Uluslararası İşbirliği Ödülü sahibi Mario Draghi, çok taraflılığın sonu, sert askeri gücün geri dönüşü, iklim değişikliğinin evrimi, korumacılık - kısacası, dünyayı sarsan her şeye atıfta bulunarak, "Neden değişemiyoruz?" diye sordu. Bu, retorik bir soruydu. Draghi, Avrupa krizine şöyle değindi: "Liderlerimizin çabalarını birleştirmeleri ve harekete geçmek için siyasi iradeyi bulmaları için bir krizin ne ölçüde daha şiddetli hale gelmesi gerekir?" Başka bir retorik soru. Ancak, savunma, enerji güvenliği ve ileri teknolojiler gibi "kıta ölçeğinde ve ortak yatırım gerektiren" alanlarda ortak eylemi savundu. Draghi, Avrupa'nın, belki de mevcut zorluklar çok acil olduğu için, bunun için siyasi koşullar henüz oluşmamış olsa bile, kesinlikle federalizm yolunu izlemesi gerektiğine inanıyor.

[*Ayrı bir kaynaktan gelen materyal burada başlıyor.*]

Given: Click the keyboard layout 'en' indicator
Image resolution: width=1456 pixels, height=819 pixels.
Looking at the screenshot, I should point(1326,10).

Tüm ödül sahiplerine diplomalarını takdim ettikten sonra Prenses Leonor, kazananların kariyerlerini övdü ve Z kuşağına mensup olduklarına dair birkaç gönderme yaptı. Kral VI. Felipe, töreni, etkinliğe gelecekteki katılımı konusunda şüphelerini dile getirerek sonlandırdı: "Bu alanı [Prenses'e] devretmenin bana düştüğüne inanıyorum," ancak Kral ve Kraliçe, Ödüller ve Asturias ile ilişkilendirilmeye devam edecek. Örneğin, ertesi gün, Asturias'ın Örnek Köyü Valdesoto'ya yapılacak ziyarette, bu sözleri Felipe değil, Leonor söyleyecek. Hükümdar ayrıca, radikal bireycilik ve küreselleşmenin yarattığı homojenleşme gibi çağdaş dünyada gerilime neden olan unsurlar üzerine düşünme fırsatını da değerlendirdi.

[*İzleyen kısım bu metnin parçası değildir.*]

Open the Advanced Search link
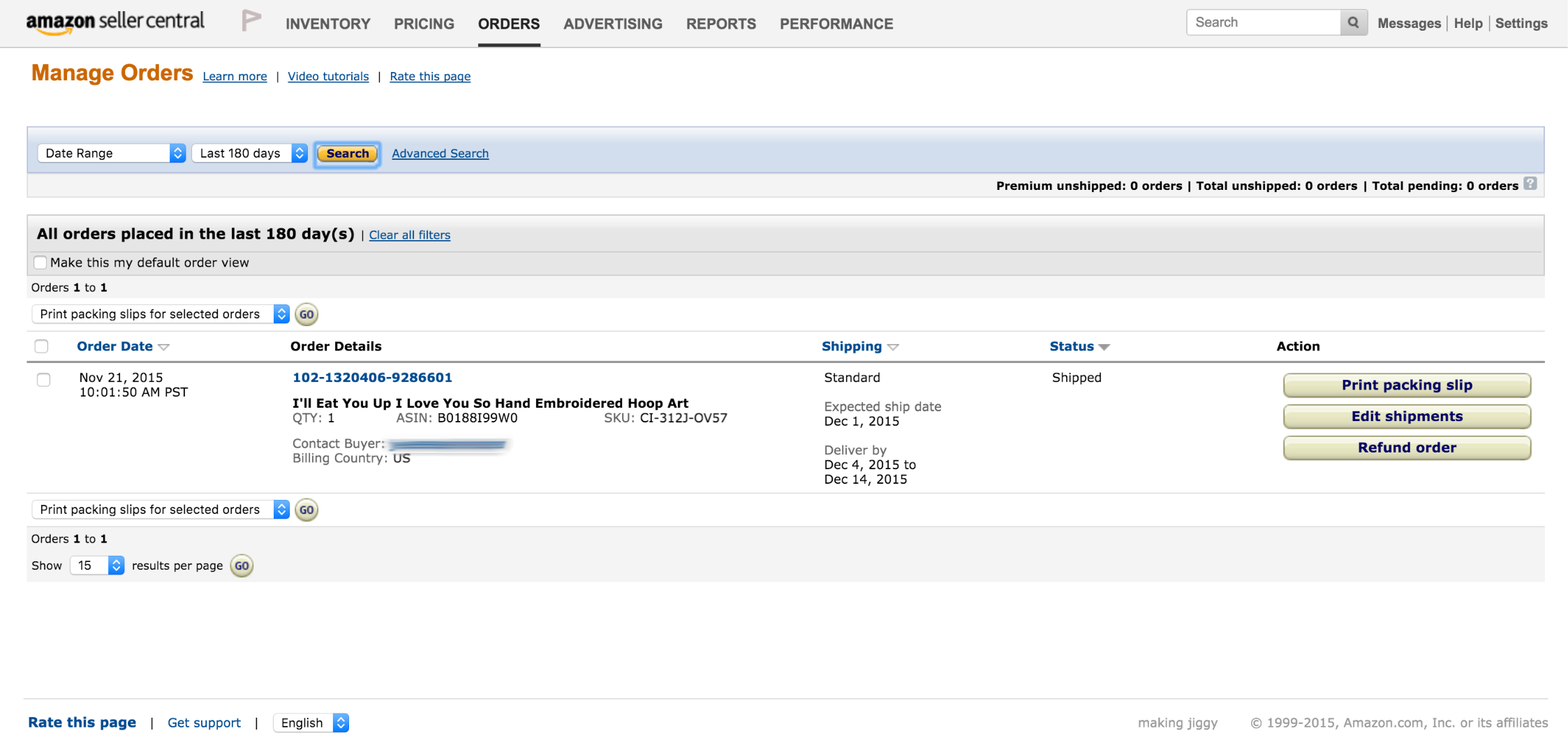This screenshot has height=754, width=1568. click(x=440, y=154)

Törenin ardından, Oviedo Şehri Kraliyet Gayda Orkestrası tarafından "Asturias, patria querida " (Asturias, sevgili vatan) marşı çalındı. Bu tören, belirsiz zamanlarda biraz umut aşılamayı amaçlayan Antonio Gramsci'nin popülerleştirdiği gibi, zekânın karamsarlığı ile iradenin iyimserliğini bir araya getiriyordu.